[START Record excerpts]

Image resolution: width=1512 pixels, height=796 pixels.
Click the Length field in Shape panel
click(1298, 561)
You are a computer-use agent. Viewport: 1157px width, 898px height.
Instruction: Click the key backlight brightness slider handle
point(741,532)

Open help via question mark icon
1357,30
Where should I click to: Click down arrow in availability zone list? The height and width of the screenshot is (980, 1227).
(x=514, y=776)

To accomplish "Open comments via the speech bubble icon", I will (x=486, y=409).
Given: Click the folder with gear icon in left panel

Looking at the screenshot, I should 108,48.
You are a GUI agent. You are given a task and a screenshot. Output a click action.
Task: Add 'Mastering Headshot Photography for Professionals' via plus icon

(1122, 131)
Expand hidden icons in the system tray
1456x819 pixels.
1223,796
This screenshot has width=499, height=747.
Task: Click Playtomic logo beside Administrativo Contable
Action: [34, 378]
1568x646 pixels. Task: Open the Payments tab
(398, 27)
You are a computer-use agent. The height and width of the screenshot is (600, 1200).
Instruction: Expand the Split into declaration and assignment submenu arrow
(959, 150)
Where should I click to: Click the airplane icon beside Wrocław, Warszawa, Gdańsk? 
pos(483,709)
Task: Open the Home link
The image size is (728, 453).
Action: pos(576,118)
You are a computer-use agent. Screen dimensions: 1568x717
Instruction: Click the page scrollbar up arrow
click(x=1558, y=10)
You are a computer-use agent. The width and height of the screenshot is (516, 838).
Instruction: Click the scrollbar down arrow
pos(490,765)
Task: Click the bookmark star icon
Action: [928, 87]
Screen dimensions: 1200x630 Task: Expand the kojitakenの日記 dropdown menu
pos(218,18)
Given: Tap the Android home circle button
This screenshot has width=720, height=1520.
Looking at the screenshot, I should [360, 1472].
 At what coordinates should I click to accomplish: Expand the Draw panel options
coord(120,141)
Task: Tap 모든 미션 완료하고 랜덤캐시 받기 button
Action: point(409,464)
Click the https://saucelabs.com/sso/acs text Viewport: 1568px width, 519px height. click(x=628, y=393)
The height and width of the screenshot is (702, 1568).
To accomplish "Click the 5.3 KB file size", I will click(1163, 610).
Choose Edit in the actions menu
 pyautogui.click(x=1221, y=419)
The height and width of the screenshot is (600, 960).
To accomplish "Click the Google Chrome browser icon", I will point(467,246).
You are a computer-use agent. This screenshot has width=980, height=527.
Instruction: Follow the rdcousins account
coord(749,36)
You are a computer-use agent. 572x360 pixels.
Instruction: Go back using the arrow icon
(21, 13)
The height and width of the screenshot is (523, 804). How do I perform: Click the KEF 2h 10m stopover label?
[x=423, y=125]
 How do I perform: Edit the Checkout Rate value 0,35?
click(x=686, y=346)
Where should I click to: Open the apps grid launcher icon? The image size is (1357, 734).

[END Record excerpts]

• Stated exercise: Retype the part of the lines above that opens with the line containing "You are a computer-use agent. Screen" and closes with the line containing "Looking at the screenshot, I should [360, 1472].", including both of those lines.

• Solution to the problem:
You are a computer-use agent. Screen dimensions: 1568x717
Instruction: Click the page scrollbar up arrow
click(x=1558, y=10)
You are a computer-use agent. The width and height of the screenshot is (516, 838).
Instruction: Click the scrollbar down arrow
pos(490,765)
Task: Click the bookmark star icon
Action: [928, 87]
Screen dimensions: 1200x630 Task: Expand the kojitakenの日記 dropdown menu
pos(218,18)
Given: Tap the Android home circle button
This screenshot has width=720, height=1520.
Looking at the screenshot, I should [360, 1472].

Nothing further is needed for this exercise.